New subject: [PATCH 3/4] tls: Implement l_tls_set_domain_mask
Hi Andrew,
On 8/16/19 7:28 PM, Andrew Zaborowski wrote:
Allow user to set a mask that the a peer certificate's subject
CN
has to match.
---
ell/ell.sym | 1 +
ell/tls-private.h | 1 +
ell/tls.c | 132 ++++++++++++++++++++++++++++++++++++++++++++++
ell/tls.h | 16 ++++++
4 files changed, 150 insertions(+)
<snip>
diff --git a/ell/tls.c b/ell/tls.c
index b1fec9f..e4c9a1e 100644
--- a/ell/tls.c
+++ b/ell/tls.c
@@ -629,6 +629,120 @@ static const struct tls_hash_algorithm *tls_set_prf_hmac(struct
l_tls *tls)
return NULL;
}
+static bool tls_domain_match_mask(const char *name, size_t name_len,
+ const char *mask, size_t mask_len)
+{
+ bool at_start = true;
+
+ while (1) {
+ const char *name_seg_end = memchr(name, '.', name_len);
+ const char *mask_seg_end = memchr(mask, '.', mask_len);
+ size_t name_seg_len = name_seg_end ?
+ (size_t) (name_seg_end - name) : name_len;
+ size_t mask_seg_len = mask_seg_end ?
+ (size_t) (mask_seg_end - mask) : mask_len;
+
+ if (mask_seg_len == 1 && mask[0] == '*') {
+ /*
+ * A * at the beginning of the mask matches any
+ * number of labels.
+ */
+ if (at_start && name_seg_end &&
+ tls_domain_match_mask(name_seg_end + 1,
+ name_len - name_seg_len - 1,
+ mask, mask_len))
+ return true;
+
+ goto ok_next;
+ }
+
+ if (name_seg_len != mask_seg_len ||
+ memcmp(name, mask, name_seg_len))
+ return false;
+
+ok_next:
+ /* If either string ends here both must end here */
+ if (!name_seg_end || !mask_seg_end)
+ return !name_seg_end && !mask_seg_end;
+
+ at_start = false;
+ name = name_seg_end + 1;
+ name_len -= name_seg_len - 1;
+ mask = mask_seg_end + 1;
+ mask_len -= mask_seg_len - 1;
+ }
+}
+
+static const struct asn1_oid dn_common_name_oid =
+ { 3, { 0x55, 0x04, 0x03 } };
+
+static bool tls_cert_subject_match_mask(struct l_cert *cert, const char *mask)
+{
+ const uint8_t *dn, *end;
+ size_t dn_size;
+ const char *cn = NULL;
+ size_t cn_len;
+
+ /*
+ * Retrieve the Common Name from the Subject DN and check if it
+ * matches. TODO: possibly also look at SubjectAltName.

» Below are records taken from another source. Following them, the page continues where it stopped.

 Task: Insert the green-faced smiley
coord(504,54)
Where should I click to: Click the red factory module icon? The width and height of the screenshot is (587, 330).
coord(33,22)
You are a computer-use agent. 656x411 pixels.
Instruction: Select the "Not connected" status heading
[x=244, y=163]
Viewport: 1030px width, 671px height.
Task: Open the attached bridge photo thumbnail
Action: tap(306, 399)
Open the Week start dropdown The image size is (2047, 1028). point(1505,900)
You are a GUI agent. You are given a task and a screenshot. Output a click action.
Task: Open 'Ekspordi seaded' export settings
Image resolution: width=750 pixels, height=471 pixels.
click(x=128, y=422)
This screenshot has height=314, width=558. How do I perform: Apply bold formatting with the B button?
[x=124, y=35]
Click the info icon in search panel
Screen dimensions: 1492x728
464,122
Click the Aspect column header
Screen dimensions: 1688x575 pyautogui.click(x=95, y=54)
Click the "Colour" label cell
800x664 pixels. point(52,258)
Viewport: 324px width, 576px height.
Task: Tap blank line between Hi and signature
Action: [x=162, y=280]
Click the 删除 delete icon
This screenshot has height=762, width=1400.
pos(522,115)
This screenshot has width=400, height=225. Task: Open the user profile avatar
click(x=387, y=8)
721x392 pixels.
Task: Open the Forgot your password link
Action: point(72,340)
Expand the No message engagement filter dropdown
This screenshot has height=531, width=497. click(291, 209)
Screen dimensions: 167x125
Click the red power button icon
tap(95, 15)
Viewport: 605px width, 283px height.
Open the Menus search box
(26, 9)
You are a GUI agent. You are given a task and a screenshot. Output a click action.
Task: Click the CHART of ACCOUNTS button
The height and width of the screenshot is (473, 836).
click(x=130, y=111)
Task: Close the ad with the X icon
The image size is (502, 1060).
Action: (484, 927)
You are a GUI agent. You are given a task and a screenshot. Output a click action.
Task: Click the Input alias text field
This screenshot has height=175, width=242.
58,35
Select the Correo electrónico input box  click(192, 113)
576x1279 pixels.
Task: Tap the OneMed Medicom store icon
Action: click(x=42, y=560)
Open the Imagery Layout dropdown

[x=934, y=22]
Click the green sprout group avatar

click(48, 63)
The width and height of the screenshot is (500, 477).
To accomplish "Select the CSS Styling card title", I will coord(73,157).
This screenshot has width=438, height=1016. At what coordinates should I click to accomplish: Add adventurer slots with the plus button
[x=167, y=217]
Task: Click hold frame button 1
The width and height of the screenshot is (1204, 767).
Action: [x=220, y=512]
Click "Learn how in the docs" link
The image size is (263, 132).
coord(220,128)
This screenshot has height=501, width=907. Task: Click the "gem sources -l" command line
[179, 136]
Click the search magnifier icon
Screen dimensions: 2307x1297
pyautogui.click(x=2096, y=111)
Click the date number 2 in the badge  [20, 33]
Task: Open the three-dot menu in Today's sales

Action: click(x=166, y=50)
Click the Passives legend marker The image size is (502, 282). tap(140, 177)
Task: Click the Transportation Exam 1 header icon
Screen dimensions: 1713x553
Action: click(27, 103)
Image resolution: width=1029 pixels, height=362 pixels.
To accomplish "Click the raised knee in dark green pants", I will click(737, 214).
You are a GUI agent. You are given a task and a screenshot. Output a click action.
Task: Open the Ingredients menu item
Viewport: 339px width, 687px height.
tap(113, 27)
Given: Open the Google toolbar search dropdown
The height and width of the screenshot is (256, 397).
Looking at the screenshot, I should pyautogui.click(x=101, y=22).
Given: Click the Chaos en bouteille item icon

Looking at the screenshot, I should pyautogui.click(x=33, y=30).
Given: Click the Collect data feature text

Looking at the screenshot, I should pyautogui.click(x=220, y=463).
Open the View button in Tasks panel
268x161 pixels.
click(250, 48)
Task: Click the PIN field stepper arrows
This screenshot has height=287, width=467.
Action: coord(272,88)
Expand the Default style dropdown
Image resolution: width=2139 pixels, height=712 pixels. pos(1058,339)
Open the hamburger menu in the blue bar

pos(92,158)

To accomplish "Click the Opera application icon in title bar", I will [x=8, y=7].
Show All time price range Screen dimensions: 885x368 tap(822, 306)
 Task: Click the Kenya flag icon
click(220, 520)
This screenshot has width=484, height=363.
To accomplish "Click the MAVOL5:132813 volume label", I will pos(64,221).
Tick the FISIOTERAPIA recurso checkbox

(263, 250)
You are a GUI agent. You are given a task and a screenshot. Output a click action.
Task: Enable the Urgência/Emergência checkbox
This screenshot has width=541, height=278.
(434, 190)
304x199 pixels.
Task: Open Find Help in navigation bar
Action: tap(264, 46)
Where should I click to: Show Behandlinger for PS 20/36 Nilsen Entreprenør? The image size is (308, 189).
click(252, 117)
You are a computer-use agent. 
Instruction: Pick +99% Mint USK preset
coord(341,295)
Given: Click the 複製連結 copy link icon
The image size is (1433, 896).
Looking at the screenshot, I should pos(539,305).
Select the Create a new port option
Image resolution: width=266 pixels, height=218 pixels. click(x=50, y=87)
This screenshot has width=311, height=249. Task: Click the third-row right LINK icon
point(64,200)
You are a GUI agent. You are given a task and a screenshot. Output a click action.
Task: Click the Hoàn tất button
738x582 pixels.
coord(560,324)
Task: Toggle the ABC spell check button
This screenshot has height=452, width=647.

We definitely need to look in the SubjectAltName dNSName extensions for
Hotspot. So can we add that as well?
+ */
+
+ dn = l_cert_get_dn(cert, &dn_size);
+ if (!dn)
+ return false;
+
+ end = dn + dn_size;
+ while (dn < end) {
+ const uint8_t *set, *seq, *oid, *name;
+ uint8_t tag;
+ size_t len, oid_len, name_len;
+
+ set = asn1_der_find_elem(dn, end - dn, 0, &tag, &len);
+ if (!set || tag != ASN1_ID_SET)
+ return false;
+
+ dn = set + len;
Do you really mean to do this in the loop?
+
+ seq = asn1_der_find_elem(set, len, 0, &tag, &len);
+ if (!seq || tag != ASN1_ID_SEQUENCE)
+ return false;
+
+ oid = asn1_der_find_elem(seq, len, 0, &tag, &oid_len);
+ if (!oid || tag != ASN1_ID_OID)
+ return false;
+
+ name = asn1_der_find_elem(seq, len, 1, &tag, &name_len);
+ if (!name || (tag != ASN1_ID_PRINTABLESTRING &&
+ tag != ASN1_ID_UTF8STRING &&
+ tag != ASN1_ID_IA5STRING))
+ continue;
+
+ if (asn1_oid_eq(&dn_common_name_oid, oid_len, oid)) {
+ cn = (const char *) name;
+ cn_len = name_len;
+ break;
+ }
+ }
+
+ if (!cn)
+ return false;
+
+ while (1) {
+ const char *mask_end = strchr(mask, ';') ?: mask + strlen(mask);
+
+ if (tls_domain_match_mask(cn, cn_len, mask, mask_end - mask))
+ return true;
+
+ if (!mask_end[0])
+ break;
+
+ mask = mask_end + 1;
+ }
+
+ return false;
+}
+
#define SWITCH_ENUM_TO_STR(val) \
case (val): \
return L_STRINGIFY(val);
@@ -1793,6 +1907,15 @@ static void tls_handle_certificate(struct l_tls *tls,
goto done;
}
+ if (tls->subject_mask && !tls_cert_subject_match_mask(leaf,
+ tls->subject_mask)) {
+ TLS_DISCONNECT(TLS_ALERT_BAD_CERT, 0,
+ "Peer certificate's subject domain "
+ "doesn't match %s", tls->subject_mask);
+
+ goto done;
+ }
+
/* Save the end-entity certificate and free the chain */
der = l_cert_get_der_data(leaf, &der_len);
tls->peer_cert = l_cert_new_from_der(der, der_len);
@@ -2420,6 +2543,7 @@ LIB_EXPORT void l_tls_free(struct l_tls *tls)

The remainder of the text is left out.